The earnings gap between male and female athletes has, for quite a long time, had very little to do with sexism.The short answer re tennis is that Billie Jean King, first and foremost, led other female players in SPEAKING UP loudly and FIGHTING very hard for equality of pay. :yes:
(It's unfortunate that BJK's pioneering efforts apparently have faded into obscurity. I hope that young female tennis players have not forgotten her commitment to making the sport better for all women.)
I know it's somewhat awkward to say, but the truth is, even in Billie Jean King's time, it had less to do with a bunch of male chauvinists who wanted to pay women less as a matter of evil principle, and more about the fact that the women's matches did not fill seats with butts as well as men's matches, and that also went for television ratings. This is, in fact, still true today in tennis.
In golf, it is even worse. The plain facts are that ratings for LPGA events are a pitiful fraction (a very small fraction) of that for PGA events.

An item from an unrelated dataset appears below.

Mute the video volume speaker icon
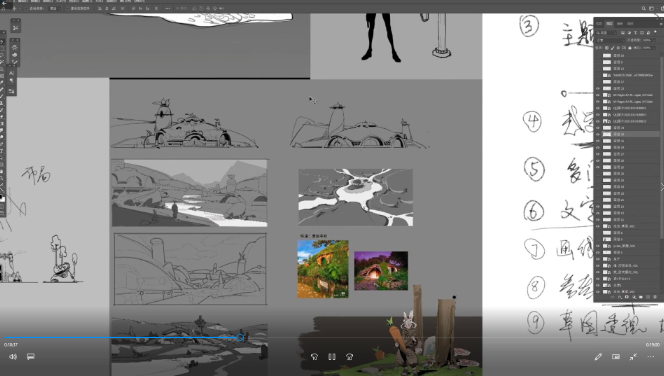Image resolution: width=664 pixels, height=376 pixels. point(13,357)
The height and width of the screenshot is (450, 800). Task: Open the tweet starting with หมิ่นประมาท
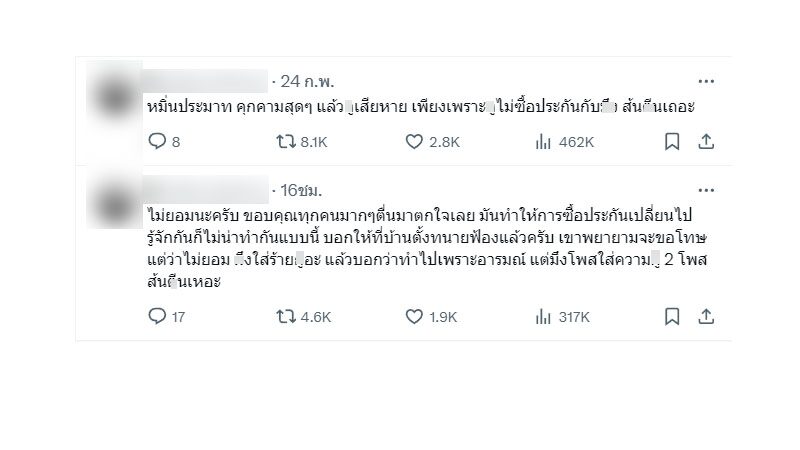pyautogui.click(x=420, y=106)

The reality that no one wants to recognize in all of the ruckus that at times borders on self-righteousness is that women, as a consumer segment, simply have not shown the level of interest in sports that routinely marks the male segment, and therefore do not support female athletes by buying tickets and watching the events, and boosting Q ratings. The female demographic, if I were to hazard a guess, spends vastly more time, effort, and dollars in support of their favorite movie, television, and music stars, than they do on female athletes (present company excepted, of course).

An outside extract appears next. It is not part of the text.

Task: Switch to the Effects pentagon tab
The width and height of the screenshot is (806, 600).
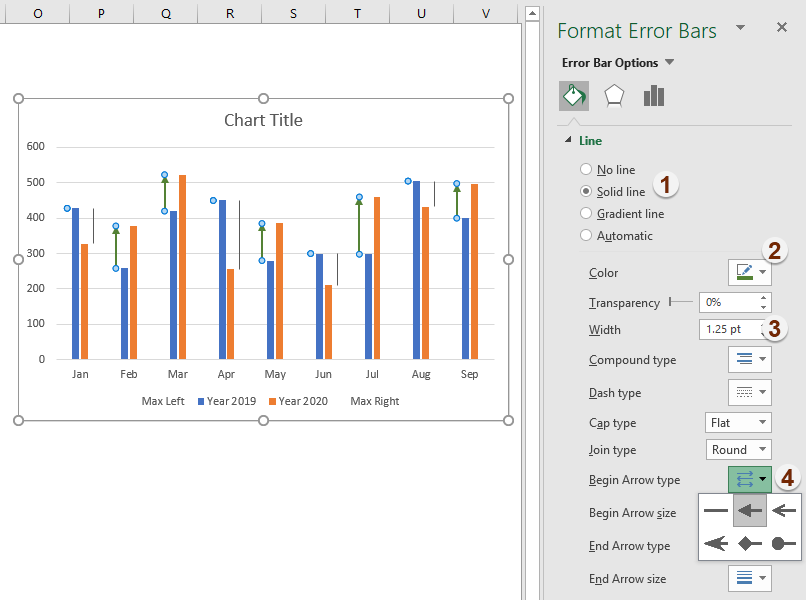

The reality is that somewhere down the line, someone has to sell something, whether it be tickets or advertising slots or consumer products, in order for money to wind up in the athlete's pocket, Who wants to bet me that if one did an analysis of the contribution of athletes to commercial revenue generation, that one would find a fairly precise correspondence with their incomes, irrespective of gender?

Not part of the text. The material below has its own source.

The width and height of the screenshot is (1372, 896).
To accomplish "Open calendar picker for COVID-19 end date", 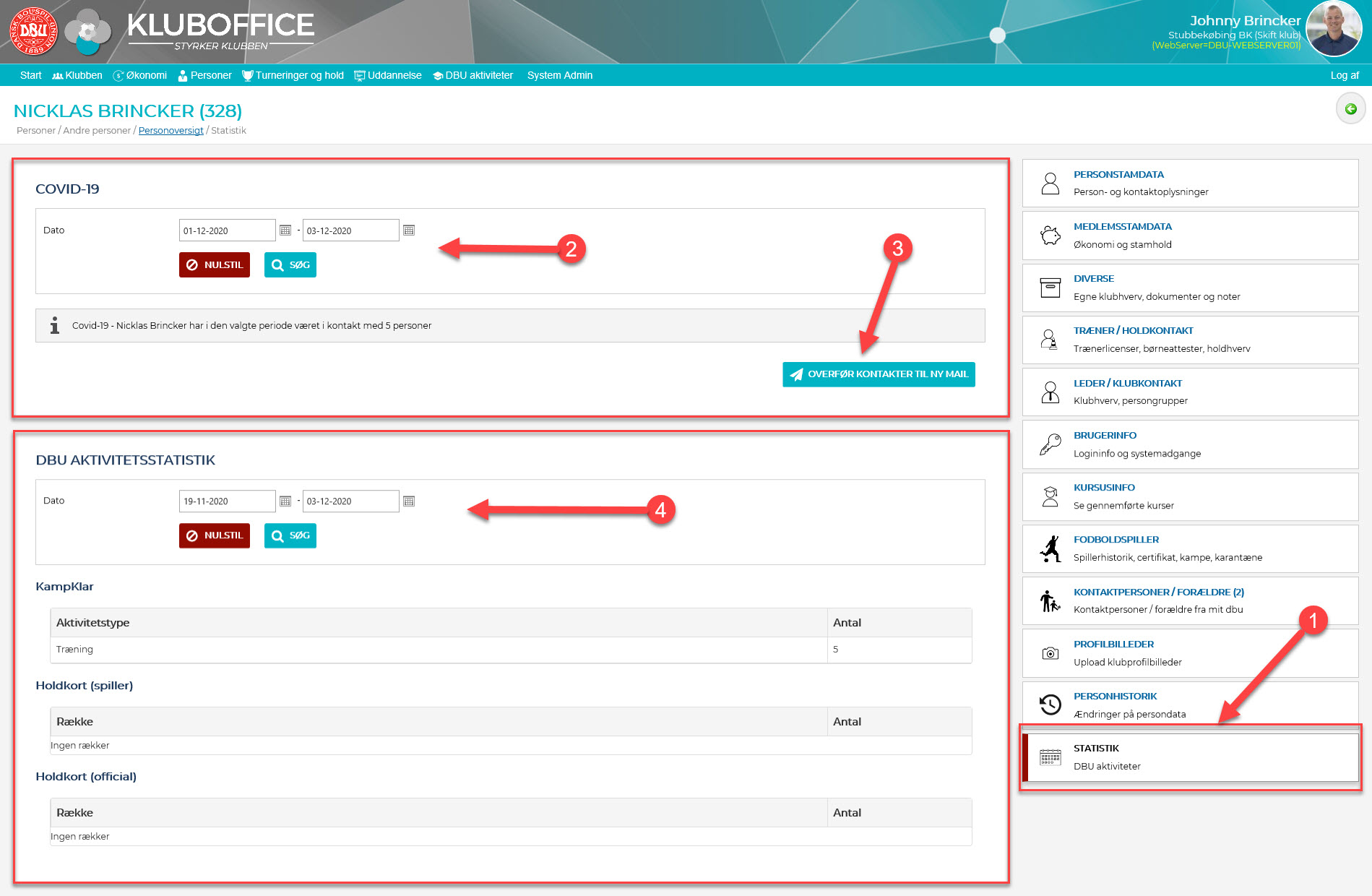I will click(x=409, y=231).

A few generations ago, a very underage Shirley Temple was one of the highest-paid stars in Hollywood. Under current PC thinking, one would have guessed that she would have been shafted, seeing as how she was both a minor and a female. Not the case. All the moguls cared about was that her saccharine offerings were box-office hits. And as I mentioned in another thread, Oprah, a somewhat portly African-American female who would never be confused with Beyonce, has transcended performing and become a genuine billionaire media mogul in her own right.
Let's have the gumption to look the truth in the eye.